John Bogle says "self-interest got out of hand":
A Crisis of Ethic Proportions, by John Bogle, Commentary, WSJ: I recently received a letter from a Vanguard shareholder who described the global financial crisis as "a crisis of ethic proportions." Substituting "ethic" for "epic" is a fine turn of phrase, and it accurately places a heavy responsibility for the meltdown on a broad deterioration in traditional ethical standards. ... Relying on [the] "invisible hand," through which our self-interest advances the interests of society, we have depended on the marketplace and competition to create prosperity and well-being.

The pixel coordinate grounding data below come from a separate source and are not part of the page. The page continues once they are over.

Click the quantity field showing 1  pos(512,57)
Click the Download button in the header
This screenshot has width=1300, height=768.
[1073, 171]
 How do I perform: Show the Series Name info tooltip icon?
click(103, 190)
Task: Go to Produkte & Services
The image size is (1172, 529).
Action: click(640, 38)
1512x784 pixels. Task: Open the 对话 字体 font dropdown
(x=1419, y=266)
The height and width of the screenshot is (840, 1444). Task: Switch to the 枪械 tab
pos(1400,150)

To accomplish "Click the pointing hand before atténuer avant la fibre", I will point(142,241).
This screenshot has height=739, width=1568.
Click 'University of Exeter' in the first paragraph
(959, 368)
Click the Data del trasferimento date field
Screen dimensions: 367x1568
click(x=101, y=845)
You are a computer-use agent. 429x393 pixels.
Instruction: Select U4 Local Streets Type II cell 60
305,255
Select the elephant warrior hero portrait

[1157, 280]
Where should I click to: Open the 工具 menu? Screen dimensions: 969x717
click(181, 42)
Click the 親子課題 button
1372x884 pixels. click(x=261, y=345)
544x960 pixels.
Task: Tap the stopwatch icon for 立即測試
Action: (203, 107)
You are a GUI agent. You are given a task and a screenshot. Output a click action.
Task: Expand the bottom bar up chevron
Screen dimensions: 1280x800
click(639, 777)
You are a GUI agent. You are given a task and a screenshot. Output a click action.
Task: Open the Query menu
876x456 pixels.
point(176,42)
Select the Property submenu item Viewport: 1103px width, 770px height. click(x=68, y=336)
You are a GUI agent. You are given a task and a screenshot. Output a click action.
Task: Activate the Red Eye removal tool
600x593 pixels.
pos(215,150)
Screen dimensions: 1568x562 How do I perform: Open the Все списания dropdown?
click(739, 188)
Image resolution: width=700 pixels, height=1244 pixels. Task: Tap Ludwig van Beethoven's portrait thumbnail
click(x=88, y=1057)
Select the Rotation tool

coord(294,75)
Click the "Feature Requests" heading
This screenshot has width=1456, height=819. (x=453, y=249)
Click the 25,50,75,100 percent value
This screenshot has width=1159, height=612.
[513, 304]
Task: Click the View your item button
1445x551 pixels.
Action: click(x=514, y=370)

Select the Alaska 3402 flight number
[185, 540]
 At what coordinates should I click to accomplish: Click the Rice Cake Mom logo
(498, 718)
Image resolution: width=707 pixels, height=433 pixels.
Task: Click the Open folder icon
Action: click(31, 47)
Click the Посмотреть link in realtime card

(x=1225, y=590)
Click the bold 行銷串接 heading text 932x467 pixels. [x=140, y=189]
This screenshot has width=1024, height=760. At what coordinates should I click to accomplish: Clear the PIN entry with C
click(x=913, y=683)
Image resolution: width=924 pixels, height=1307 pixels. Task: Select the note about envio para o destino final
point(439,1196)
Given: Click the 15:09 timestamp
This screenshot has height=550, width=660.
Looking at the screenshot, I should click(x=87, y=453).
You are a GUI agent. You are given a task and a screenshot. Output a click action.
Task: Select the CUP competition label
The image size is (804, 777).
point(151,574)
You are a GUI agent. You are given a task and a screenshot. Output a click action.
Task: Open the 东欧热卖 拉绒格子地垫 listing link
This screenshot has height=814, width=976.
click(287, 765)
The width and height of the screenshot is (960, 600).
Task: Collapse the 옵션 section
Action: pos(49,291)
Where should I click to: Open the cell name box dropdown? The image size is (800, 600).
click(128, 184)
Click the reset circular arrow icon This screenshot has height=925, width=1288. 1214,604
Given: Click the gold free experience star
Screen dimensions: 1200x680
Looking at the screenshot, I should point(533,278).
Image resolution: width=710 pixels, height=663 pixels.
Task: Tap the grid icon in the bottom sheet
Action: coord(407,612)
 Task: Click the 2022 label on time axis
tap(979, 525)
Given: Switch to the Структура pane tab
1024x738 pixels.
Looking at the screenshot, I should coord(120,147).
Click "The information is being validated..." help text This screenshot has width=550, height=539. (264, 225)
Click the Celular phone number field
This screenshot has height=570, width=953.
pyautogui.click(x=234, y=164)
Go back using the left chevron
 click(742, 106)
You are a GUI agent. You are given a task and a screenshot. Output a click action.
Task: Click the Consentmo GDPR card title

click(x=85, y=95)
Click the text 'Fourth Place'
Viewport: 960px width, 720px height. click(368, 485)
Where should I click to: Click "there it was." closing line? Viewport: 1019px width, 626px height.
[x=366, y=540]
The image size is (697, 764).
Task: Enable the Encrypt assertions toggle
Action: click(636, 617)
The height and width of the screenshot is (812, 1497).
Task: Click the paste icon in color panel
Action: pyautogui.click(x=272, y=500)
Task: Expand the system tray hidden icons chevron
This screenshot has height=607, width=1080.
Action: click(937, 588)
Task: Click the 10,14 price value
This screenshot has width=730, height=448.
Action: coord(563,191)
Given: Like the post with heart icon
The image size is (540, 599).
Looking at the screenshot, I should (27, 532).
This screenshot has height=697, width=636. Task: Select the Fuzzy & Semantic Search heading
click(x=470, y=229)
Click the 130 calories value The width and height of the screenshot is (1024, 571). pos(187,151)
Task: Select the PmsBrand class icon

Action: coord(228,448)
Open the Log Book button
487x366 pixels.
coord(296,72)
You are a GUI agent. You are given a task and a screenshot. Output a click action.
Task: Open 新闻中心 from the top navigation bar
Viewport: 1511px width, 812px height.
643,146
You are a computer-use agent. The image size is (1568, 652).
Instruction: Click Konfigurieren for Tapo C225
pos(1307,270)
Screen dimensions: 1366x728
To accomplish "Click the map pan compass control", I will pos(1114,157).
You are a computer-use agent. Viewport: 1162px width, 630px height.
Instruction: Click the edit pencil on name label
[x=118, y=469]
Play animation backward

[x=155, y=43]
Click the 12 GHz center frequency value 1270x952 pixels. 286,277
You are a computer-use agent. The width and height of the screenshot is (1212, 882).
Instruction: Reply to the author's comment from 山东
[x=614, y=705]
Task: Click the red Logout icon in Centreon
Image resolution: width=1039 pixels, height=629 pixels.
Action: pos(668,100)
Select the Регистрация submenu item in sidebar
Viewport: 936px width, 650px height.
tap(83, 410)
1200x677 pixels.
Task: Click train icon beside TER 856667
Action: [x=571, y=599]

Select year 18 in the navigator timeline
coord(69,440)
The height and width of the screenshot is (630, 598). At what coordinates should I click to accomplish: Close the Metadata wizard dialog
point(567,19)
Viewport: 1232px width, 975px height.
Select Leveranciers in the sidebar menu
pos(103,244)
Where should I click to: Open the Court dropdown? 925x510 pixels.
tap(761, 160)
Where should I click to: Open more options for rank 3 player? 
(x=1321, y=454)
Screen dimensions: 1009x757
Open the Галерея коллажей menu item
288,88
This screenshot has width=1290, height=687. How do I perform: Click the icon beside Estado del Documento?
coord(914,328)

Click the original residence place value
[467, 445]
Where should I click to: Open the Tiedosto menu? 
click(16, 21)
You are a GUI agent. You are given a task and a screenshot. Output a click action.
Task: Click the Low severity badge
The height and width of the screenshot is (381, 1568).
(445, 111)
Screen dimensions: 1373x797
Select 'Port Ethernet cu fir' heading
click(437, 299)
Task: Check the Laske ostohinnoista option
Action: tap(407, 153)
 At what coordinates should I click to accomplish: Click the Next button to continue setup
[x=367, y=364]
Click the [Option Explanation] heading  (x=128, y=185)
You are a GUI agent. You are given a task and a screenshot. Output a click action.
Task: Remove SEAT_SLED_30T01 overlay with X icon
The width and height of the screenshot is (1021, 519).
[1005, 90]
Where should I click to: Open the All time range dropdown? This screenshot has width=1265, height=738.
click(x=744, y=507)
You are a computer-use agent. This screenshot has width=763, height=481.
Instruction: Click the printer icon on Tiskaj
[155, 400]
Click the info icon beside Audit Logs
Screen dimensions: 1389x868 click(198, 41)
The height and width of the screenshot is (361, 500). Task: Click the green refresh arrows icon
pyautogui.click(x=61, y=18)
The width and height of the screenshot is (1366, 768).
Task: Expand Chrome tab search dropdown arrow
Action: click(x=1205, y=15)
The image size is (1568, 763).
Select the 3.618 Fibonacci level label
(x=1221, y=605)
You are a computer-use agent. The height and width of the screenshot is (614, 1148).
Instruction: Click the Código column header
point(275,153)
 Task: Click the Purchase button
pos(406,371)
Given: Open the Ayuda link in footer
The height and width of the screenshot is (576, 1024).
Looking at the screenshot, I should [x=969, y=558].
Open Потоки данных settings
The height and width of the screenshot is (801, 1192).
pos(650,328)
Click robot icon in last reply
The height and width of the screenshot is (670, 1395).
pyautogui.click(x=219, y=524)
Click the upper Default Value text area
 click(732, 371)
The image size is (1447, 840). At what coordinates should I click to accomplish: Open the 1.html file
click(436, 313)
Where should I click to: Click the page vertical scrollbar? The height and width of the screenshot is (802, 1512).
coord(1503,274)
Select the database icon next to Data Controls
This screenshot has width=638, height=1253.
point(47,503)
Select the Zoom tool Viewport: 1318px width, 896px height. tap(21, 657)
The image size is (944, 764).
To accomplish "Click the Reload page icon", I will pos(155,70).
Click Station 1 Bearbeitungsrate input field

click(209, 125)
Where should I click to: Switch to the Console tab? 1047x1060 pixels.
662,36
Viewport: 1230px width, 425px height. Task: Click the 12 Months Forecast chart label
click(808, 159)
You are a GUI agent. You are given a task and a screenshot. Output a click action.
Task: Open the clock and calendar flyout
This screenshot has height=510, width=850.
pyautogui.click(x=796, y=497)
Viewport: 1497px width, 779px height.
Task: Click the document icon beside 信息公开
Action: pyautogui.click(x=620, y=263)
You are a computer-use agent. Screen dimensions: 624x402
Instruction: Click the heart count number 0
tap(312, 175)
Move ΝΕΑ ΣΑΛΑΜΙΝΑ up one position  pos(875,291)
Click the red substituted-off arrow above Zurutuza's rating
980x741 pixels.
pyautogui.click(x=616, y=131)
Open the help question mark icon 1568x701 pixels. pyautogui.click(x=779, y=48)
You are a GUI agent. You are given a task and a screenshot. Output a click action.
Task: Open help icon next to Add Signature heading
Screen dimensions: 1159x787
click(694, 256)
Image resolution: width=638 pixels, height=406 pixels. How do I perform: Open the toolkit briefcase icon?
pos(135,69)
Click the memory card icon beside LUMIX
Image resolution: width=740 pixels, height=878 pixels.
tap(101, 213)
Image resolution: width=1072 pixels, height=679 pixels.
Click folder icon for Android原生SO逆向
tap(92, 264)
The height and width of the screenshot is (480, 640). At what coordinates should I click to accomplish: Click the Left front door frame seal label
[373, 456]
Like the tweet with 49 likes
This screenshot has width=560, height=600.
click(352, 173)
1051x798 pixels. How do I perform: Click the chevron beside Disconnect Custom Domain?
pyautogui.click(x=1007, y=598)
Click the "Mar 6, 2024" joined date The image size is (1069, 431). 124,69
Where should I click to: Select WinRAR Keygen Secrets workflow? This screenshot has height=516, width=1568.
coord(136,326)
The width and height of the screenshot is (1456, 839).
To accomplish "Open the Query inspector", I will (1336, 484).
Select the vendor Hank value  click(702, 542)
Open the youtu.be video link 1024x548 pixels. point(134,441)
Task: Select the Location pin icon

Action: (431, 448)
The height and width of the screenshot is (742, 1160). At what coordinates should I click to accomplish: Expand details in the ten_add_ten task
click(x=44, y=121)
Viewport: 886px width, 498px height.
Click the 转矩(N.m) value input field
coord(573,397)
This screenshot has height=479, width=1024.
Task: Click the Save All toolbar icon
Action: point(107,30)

But self-interest got out of hand. ... Dollars became the coin of the new realm. Unchecked market forces overwhelmed traditional standards of professional conduct, developed over centuries. ... We've moved from a society in which "there are some things that one simply does not do" to one in which "if everyone else is doing it, I can too." Business ethics and professional standards were lost in the shuffle. ... The old notion of trusting and being trusted ... came to be seen as a quaint relic of an era long gone.
The proximate causes of the crisis are usually said to be easy credit, bankers' cavalier attitudes toward risk, "securitization"..., the extraordinary leverage built into the financial system by complex derivatives, and the failure of our regulators to do their job.
But the larger cause was our failure to recognize the sea change in the nature of capitalism that was occurring right before our eyes. That change was the growth of giant business corporations and giant financial institutions controlled not by their owners in the "ownership society" of yore, but by agents of the owners, which created an "agency society."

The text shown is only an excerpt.